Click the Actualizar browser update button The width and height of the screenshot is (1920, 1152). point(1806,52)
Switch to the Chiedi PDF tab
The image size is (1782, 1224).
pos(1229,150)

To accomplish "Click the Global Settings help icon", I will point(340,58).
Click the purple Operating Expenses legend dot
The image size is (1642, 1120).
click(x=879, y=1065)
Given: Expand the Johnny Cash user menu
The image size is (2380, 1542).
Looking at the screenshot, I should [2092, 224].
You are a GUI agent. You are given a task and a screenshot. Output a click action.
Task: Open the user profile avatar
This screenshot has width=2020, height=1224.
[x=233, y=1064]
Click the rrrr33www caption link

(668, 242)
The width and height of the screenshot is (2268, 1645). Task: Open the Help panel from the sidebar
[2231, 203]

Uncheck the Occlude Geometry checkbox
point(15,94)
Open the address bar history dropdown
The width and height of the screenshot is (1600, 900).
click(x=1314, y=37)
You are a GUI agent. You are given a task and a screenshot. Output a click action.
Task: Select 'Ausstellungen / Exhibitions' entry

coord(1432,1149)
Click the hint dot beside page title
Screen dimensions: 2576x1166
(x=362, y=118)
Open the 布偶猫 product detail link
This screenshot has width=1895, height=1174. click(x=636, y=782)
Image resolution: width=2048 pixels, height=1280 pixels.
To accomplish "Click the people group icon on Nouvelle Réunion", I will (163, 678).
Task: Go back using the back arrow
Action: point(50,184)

WHAT IS REQUIRED
Give back exactly the lines from the one containing "This screenshot has width=2020, height=1224." to the end of the material, both ends included.

REPLY
This screenshot has width=2020, height=1224.
[x=233, y=1064]
Click the rrrr33www caption link

(668, 242)
The width and height of the screenshot is (2268, 1645). Task: Open the Help panel from the sidebar
[2231, 203]

Uncheck the Occlude Geometry checkbox
point(15,94)
Open the address bar history dropdown
The width and height of the screenshot is (1600, 900).
click(x=1314, y=37)
You are a GUI agent. You are given a task and a screenshot. Output a click action.
Task: Select 'Ausstellungen / Exhibitions' entry

coord(1432,1149)
Click the hint dot beside page title
Screen dimensions: 2576x1166
(x=362, y=118)
Open the 布偶猫 product detail link
This screenshot has width=1895, height=1174. click(x=636, y=782)
Image resolution: width=2048 pixels, height=1280 pixels.
To accomplish "Click the people group icon on Nouvelle Réunion", I will (163, 678).
Task: Go back using the back arrow
Action: point(50,184)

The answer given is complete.